TRECHO EXTRAÍDO
O aperto com as contas da loja logo se transformou em aperto nas contas de casa. Com uma empresa pequena, era difícil separar o que era de cada uma. Faltou dinheiro para o aluguel da casa, para produtos da loja, para as compras das crianças.
Sem ter como aguentar mais um mês, precisaram desistir do sonho de ter o próprio negócio. A loja fechou em agosto de 2022 e eles precisaram se mudar para uma casa menor, para diminuir um terço do aluguel.
Com o estoque que ainda têm, passaram a vender pelo WhatsApp e Instagram e guardar os produtos num cantinho da casa. E as dívidas com os fornecedores foram parceladas.
A volta por cima
Isabele Moreira, especialista em desenvolvimento de negócios — Foto: Divulgação
Isabele Moreira chegou ao fundo do poço em 2017. Depois de trabalhar por anos como treinadora comportamental, ela resolveu empreender e abrir sua própria empresa de treinamento corporativo em 2015.
"Eu era boa treinadora, mas não sabia pensar como empresária. Não sabia prospectar clientes, precificar meu trabalho, não conhecia as políticas internas das empresas. Cobrava pouco, trabalhava em excesso e a conta não fechava", conta.

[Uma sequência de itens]
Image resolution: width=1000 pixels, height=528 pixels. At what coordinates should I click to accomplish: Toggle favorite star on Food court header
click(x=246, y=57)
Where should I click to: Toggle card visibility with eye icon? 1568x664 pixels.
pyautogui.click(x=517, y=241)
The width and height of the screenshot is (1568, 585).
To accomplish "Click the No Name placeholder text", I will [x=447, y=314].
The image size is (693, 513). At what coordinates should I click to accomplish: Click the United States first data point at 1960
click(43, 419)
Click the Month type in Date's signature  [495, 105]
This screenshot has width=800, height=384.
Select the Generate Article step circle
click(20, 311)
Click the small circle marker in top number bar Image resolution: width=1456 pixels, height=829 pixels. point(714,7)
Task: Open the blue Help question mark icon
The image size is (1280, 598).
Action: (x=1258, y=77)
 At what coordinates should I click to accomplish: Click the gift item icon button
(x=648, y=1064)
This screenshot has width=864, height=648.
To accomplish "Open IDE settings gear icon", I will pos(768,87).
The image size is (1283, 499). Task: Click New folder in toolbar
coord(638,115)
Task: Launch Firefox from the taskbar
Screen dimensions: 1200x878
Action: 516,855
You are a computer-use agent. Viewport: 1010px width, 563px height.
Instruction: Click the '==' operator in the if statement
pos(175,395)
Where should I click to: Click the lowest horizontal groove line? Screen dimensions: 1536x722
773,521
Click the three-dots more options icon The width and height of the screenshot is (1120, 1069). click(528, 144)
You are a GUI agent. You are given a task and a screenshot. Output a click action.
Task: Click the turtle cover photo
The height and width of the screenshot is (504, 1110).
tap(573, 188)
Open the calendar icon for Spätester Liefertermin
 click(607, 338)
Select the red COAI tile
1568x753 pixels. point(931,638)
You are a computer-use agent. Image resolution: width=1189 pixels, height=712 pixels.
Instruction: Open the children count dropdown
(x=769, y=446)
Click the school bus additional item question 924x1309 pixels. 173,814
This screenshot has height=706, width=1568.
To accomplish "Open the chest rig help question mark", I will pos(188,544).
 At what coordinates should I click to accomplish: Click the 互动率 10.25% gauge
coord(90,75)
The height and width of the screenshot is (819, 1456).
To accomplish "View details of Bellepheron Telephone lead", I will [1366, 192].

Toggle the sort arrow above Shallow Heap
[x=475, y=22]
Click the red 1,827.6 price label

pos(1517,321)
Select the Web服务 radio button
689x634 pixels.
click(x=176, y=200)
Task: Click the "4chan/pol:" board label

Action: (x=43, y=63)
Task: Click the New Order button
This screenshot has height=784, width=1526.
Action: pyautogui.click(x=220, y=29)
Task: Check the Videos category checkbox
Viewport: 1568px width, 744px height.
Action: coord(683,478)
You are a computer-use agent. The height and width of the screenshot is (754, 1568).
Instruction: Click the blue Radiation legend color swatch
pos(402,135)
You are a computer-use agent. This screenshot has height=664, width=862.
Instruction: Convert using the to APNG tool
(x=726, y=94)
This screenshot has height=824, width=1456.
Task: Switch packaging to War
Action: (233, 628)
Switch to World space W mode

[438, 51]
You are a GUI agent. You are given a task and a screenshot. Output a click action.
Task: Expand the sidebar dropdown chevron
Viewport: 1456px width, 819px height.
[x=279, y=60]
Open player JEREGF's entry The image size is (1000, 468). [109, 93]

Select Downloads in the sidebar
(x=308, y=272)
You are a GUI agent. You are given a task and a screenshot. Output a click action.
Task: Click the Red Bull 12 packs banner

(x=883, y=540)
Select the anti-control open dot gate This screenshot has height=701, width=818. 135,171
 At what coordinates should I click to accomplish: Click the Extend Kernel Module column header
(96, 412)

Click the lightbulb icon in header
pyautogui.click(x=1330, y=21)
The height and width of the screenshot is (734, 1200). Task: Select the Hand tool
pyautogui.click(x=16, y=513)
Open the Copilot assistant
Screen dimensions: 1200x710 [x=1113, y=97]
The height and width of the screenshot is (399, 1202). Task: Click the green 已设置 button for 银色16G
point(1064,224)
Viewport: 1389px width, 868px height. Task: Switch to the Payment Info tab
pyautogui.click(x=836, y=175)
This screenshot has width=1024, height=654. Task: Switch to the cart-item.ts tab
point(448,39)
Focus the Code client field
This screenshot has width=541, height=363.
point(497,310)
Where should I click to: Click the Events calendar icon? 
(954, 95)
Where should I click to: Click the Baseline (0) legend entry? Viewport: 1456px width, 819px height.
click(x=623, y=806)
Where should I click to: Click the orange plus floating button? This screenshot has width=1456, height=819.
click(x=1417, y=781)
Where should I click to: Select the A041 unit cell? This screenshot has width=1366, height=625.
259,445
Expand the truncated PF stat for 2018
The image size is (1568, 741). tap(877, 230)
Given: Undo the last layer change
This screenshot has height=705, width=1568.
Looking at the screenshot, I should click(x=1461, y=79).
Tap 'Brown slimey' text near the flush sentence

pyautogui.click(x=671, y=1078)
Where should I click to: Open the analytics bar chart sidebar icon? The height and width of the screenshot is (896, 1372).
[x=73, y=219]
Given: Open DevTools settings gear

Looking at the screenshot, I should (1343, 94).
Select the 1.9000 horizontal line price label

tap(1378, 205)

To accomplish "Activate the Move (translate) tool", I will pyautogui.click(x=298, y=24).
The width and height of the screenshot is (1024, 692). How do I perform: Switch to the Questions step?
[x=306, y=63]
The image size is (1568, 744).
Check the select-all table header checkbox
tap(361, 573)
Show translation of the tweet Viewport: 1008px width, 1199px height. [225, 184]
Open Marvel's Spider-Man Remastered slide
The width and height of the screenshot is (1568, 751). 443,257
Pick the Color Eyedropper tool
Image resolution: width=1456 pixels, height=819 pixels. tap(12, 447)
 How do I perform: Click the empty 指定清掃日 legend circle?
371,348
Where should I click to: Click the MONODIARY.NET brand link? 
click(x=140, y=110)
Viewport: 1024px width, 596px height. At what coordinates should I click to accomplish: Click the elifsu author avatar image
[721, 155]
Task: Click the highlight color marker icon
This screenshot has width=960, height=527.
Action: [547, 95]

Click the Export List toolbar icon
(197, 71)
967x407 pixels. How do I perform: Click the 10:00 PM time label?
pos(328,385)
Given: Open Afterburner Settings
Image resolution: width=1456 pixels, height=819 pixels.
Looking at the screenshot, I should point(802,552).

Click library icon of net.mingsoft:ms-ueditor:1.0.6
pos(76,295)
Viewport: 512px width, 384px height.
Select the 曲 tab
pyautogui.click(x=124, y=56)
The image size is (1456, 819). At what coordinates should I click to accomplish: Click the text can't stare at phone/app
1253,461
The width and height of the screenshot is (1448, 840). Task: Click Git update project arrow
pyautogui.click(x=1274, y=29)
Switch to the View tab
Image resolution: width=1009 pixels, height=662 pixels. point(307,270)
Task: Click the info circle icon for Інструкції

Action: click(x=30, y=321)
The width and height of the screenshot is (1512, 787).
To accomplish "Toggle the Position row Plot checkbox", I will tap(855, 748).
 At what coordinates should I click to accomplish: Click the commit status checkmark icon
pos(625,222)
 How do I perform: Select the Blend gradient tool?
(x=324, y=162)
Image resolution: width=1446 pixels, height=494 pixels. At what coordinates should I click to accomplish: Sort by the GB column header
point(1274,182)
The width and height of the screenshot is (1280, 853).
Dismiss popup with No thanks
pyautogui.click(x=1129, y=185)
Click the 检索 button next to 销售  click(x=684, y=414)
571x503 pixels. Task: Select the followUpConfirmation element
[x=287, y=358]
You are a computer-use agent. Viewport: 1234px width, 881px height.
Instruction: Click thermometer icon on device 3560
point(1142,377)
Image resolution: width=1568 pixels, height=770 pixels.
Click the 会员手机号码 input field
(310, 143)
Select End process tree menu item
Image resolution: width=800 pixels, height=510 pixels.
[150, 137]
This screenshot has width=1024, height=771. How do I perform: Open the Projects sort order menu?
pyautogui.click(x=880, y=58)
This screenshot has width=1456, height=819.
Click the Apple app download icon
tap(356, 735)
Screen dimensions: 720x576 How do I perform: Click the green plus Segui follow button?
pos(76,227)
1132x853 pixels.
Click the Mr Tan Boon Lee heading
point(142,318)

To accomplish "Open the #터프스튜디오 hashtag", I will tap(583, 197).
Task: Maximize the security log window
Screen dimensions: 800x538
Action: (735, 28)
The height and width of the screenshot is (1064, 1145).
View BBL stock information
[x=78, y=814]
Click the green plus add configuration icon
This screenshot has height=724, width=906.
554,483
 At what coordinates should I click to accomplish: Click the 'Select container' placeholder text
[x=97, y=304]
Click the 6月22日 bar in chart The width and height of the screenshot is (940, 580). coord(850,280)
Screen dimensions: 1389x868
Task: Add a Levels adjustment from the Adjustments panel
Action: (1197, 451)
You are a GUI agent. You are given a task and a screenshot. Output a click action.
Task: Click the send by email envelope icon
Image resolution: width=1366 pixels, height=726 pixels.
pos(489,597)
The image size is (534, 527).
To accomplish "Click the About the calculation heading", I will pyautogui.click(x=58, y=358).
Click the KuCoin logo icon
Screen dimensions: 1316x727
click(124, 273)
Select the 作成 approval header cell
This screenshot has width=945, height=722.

INSTRUÇÕES DA TAREFA
Como segue o texto sobre empreendedores em crise financeira? Escreva a continuação, começando logo depois da última frase apresentada.

RESPOSTA ESPERADA
No ano seguinte, com a turbulência política e a crise econômica, ela sentiu ainda mais dificuldade com a clientela corporativa, e se viu envolta em dívidas adquiridas durante a operação da empresa. Ela pensou em fechar as portas, mas essa era a única fonte de renda que tinha. A situação escalou até atingir diversos aspectos de sua vida.
"Eu achava que, se eu trabalhasse cada vez mais, iria compensar a falta de dinheiro. Então eu trabalhava muitas horas, mas era pouco eficaz. Isso atropelou minha vida financeira, eu fiquei com meu nome sujo, devendo mais de R$ 100 mil. Cheguei a dever nove meses da escola da minha filha, a escola do meu filho me processou. Eu devia cartão de crédito, usava o cartão da minha mãe e não conseguia pagar, atrasei conta de luz, não conseguia comprar comida. Impactou também meu emocional, meu casamento acabou", diz Moreira.
Enquanto enfrentava o endividamento e a separação, Isabele decidiu tentar de novo, dessa vez com uma empresa de soluções digitais de educação. Ela tocou as duas empresas por dois anos, até que a nova estivesse estruturada. Em 2018, o negócio digital já dava lucro suficiente, e ela passou a operar apenas com essa empresa.
"Comecei a construir no meio do caos do outro. Esse negócio que eu tenho hoje e que vim construindo da forma certa já faturou quase R$ 20 milhões. Consegui pagar todas as dívidas, enriquecer, tenho um negócio que me faz feliz, tive outro filho depois disso.”
Crimes e fraudes
Quando a falência de uma empresa é decretada na Justiça, os bens e ativos deixados por ela são usados para abater as dívidas, em uma ordem específica de pagamento: primeiro o fisco, com dívidas de impostos; depois, as dívidas trabalhistas; e, por último, os credores.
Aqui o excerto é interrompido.